I am working with Google Benchmark to measure the execution time of some code. For example, I wrote the following code to measure its execution time performance.
#include <benchmark/benchmark.h>
// Alternatively, can add libraries using linker options.
#ifdef _WIN32
#pragma comment ( lib, "Shlwapi.lib" )
#ifdef _DEBUG
#pragma comment ( lib, "benchmarkd.lib" )
#else
#pragma comment ( lib, "benchmark.lib" )
#endif
#endif
static void BenchmarkTestOne(benchmark::State& state) {
int Sum = 0;
while (state.KeepRunning())
{
for (size_t i = 0; i < 100000; i++)
{
Sum += i;
}
}
}
static void BenchmarkTestTwo(benchmark::State& state) {
int Sum = 0;
while (state.KeepRunning())
{
for (size_t i = 0; i < 10000000; i++)
{
Sum += i;
}
}
}
// Register the function as a benchmark
BENCHMARK(BenchmarkTestOne);
BENCHMARK(BenchmarkTestTwo);
// Run the benchmark
BENCHMARK_MAIN();
When the above code has run, it shows me the following results:
Benchmark Time CPU Iterations
-----------------------------------------------------------
BenchmarkTestOne 271667 ns 272770 ns 2635
BenchmarkTestTwo 27130981 ns 27644231 ns 26
But I couldn't figure out what is the meaning of Iterations here?
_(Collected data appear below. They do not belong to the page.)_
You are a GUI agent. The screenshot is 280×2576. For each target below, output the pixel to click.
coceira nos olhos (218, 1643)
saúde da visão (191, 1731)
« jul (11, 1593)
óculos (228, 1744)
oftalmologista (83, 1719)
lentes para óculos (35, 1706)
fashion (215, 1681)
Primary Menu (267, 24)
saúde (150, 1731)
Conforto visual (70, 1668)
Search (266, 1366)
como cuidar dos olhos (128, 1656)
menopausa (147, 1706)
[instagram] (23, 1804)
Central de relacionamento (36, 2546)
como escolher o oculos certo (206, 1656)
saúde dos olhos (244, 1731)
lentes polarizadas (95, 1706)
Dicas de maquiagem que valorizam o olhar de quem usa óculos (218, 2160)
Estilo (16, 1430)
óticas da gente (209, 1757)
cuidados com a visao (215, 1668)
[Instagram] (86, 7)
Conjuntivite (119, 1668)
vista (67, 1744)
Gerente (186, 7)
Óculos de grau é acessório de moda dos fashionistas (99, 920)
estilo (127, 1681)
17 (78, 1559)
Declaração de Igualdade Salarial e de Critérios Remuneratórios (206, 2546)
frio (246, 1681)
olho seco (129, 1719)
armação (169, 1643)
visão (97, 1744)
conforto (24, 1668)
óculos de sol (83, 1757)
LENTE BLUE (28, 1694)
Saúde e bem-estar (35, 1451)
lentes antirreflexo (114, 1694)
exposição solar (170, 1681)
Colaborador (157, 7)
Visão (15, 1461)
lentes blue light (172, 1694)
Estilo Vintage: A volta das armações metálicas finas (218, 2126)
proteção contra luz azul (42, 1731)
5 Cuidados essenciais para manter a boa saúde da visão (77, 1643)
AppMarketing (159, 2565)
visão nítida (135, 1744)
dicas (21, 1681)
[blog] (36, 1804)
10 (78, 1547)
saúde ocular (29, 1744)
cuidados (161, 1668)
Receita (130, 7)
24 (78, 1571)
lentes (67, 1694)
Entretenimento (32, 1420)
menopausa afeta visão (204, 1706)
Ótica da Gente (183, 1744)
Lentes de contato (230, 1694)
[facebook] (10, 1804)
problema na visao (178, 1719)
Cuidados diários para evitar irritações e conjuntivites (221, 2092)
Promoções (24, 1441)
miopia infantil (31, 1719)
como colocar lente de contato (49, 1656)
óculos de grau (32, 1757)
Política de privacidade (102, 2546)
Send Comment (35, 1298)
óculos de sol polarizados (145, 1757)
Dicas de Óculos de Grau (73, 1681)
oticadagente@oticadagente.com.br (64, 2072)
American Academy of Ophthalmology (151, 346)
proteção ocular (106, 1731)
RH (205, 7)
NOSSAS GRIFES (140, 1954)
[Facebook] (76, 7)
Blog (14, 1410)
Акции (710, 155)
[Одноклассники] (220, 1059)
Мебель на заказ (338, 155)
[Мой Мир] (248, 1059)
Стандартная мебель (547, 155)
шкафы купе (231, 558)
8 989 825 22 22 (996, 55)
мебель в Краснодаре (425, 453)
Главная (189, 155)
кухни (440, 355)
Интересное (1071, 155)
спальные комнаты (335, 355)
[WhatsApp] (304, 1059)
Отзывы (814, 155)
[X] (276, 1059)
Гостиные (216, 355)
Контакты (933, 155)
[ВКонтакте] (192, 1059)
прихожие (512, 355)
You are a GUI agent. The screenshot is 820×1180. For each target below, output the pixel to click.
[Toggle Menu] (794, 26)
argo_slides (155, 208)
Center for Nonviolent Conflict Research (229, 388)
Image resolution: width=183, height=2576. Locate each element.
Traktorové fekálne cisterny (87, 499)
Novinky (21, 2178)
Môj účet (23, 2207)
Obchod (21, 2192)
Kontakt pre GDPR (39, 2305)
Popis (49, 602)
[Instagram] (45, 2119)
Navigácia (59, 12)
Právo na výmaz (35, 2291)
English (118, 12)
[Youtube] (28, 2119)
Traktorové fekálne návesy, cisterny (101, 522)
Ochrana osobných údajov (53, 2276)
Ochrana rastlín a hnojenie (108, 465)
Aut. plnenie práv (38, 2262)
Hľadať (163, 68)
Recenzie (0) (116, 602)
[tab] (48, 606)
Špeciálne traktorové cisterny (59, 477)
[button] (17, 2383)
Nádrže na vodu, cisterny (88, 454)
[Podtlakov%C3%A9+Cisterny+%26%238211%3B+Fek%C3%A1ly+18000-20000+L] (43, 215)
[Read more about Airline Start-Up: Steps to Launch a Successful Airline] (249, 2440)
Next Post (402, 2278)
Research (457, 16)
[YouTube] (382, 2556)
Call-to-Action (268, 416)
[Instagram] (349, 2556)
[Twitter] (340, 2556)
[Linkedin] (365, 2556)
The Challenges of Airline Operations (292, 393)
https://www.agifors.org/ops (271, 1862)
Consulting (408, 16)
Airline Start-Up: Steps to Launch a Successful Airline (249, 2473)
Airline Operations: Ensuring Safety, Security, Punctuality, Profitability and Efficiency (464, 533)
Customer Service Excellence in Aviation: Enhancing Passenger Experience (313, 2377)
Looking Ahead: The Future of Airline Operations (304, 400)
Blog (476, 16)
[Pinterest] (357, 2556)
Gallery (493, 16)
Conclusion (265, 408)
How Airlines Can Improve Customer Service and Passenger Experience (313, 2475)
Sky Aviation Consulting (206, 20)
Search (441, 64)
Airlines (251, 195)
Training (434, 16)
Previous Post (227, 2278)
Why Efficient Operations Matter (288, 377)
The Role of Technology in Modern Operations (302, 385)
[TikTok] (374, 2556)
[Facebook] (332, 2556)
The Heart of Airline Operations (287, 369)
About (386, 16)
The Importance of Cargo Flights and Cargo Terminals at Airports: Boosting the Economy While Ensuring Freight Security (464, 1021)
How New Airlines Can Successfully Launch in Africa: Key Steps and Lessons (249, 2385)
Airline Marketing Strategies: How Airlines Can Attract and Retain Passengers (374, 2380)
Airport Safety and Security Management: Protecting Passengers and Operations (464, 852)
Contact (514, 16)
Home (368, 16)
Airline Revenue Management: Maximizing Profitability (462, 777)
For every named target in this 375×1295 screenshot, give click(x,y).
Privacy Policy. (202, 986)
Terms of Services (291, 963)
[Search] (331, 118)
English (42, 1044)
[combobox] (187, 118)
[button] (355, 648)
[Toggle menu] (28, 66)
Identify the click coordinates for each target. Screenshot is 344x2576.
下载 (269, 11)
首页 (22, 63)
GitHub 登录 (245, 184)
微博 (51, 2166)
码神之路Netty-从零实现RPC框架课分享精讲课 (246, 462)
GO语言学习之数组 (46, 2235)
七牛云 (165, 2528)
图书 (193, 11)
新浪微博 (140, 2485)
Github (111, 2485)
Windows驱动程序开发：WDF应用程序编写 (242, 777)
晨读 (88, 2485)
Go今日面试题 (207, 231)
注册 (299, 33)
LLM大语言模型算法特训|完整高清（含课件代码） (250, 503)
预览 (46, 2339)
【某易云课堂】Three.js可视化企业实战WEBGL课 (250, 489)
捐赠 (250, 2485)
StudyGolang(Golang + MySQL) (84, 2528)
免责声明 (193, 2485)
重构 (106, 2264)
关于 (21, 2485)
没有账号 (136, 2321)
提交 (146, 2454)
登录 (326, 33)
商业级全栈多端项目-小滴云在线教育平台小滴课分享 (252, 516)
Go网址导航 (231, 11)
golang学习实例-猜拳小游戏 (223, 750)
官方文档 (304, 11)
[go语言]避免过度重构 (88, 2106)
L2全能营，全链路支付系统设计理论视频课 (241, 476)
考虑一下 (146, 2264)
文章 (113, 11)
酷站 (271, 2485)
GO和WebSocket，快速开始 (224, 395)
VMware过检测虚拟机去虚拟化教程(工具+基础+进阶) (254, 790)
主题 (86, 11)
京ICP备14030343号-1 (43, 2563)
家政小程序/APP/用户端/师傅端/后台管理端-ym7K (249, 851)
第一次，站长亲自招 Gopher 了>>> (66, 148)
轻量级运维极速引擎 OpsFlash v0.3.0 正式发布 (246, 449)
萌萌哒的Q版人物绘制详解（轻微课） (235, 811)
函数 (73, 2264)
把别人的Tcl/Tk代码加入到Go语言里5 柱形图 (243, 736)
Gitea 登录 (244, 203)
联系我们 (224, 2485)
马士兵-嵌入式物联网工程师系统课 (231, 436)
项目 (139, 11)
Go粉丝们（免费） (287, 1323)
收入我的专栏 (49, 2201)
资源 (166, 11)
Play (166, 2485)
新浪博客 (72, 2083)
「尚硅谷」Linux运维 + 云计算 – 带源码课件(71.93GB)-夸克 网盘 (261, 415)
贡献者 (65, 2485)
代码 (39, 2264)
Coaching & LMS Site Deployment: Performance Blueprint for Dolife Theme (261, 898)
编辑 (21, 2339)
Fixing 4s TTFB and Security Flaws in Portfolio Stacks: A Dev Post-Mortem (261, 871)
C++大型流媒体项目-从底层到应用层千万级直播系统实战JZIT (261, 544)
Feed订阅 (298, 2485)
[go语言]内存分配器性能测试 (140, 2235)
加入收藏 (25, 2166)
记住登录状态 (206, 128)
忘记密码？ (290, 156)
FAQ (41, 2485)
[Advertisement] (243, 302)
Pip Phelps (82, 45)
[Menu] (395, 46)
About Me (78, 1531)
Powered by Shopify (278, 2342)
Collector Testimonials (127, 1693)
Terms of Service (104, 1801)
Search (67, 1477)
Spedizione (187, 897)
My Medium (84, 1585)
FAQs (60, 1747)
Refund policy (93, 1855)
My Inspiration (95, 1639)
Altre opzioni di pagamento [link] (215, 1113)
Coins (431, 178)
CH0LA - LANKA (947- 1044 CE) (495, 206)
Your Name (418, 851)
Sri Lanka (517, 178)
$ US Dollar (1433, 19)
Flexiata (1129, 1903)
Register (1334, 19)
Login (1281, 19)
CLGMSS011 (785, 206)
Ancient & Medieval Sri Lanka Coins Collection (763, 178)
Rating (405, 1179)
And also why Time and CPU are different from each other?
Google Benchmark tries to benchmark each candidate for a similar amount of time, and/or for long enough to get stable results.
The benchmark counts how many iterations it actually did, along with the exact time. A much slower per-iteration benchmark will do far fewer iterations.
The printout is (calculated) per-iteration time, and (counted) iterations of the benchmark function.
It might actually be a count of calls to state.KeepRunning()
, but I don't know that level of detail.
Just FYI, your benchmark loops don't return any result or store it to a volatile
after the loop, so a compiler could easily optimize away the loop. Also note that signed overflow is UB in C, and your int
will pretty definitely overflow.
(Or clang could still optimize those sum loops into a closed form formula based on Gauss's n * (n+1) / 2
but avoiding overflow.)
Benchmarking with optimization disabled is useless; don't do it.